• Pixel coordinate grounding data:
---+---

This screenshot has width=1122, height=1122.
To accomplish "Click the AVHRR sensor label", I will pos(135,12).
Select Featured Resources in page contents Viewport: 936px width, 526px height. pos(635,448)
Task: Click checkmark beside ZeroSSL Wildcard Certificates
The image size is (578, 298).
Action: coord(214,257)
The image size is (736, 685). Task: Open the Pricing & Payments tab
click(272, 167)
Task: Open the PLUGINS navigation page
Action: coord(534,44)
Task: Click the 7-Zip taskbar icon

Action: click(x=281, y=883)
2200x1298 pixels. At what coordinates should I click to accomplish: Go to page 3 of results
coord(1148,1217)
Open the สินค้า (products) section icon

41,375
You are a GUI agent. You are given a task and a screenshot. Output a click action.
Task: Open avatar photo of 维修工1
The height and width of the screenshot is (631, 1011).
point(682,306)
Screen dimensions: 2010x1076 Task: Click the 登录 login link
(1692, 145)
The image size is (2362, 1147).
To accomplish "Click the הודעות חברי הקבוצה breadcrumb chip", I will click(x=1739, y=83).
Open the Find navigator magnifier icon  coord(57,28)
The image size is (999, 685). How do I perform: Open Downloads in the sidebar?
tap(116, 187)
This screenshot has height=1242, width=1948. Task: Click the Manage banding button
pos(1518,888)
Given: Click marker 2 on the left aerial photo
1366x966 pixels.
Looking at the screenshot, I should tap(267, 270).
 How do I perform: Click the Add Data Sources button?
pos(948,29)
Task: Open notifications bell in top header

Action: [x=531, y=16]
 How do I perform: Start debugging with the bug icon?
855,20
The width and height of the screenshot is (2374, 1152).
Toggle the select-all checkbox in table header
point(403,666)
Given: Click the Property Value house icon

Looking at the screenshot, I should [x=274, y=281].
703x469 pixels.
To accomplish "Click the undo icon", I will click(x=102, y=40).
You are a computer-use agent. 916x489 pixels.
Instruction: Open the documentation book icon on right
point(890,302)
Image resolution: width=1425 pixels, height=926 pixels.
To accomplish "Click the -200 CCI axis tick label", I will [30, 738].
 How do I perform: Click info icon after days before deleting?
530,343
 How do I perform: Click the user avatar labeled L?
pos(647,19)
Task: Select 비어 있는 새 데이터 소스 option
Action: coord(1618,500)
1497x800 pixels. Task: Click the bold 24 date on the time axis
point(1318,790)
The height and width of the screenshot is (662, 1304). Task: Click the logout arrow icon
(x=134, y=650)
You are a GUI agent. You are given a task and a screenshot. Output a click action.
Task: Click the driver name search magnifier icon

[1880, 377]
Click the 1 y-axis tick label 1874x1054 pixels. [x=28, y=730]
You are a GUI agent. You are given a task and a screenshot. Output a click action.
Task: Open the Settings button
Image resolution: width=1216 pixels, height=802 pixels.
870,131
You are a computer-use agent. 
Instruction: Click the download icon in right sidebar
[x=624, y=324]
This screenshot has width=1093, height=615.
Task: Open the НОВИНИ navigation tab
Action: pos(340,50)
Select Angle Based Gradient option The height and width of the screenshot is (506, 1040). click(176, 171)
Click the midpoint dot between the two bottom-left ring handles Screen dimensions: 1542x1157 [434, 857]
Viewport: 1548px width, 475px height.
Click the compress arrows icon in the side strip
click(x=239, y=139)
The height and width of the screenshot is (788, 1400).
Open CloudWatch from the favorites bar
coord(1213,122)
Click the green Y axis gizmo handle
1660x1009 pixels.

---+---

• Assignment: Extract every line from the one containing "Select Angle Based" through the last line of the data, inclusive, exactly as written.

• Written solution:
Select Angle Based Gradient option The height and width of the screenshot is (506, 1040). click(176, 171)
Click the midpoint dot between the two bottom-left ring handles Screen dimensions: 1542x1157 [434, 857]
Viewport: 1548px width, 475px height.
Click the compress arrows icon in the side strip
click(x=239, y=139)
The height and width of the screenshot is (788, 1400).
Open CloudWatch from the favorites bar
coord(1213,122)
Click the green Y axis gizmo handle
1660x1009 pixels.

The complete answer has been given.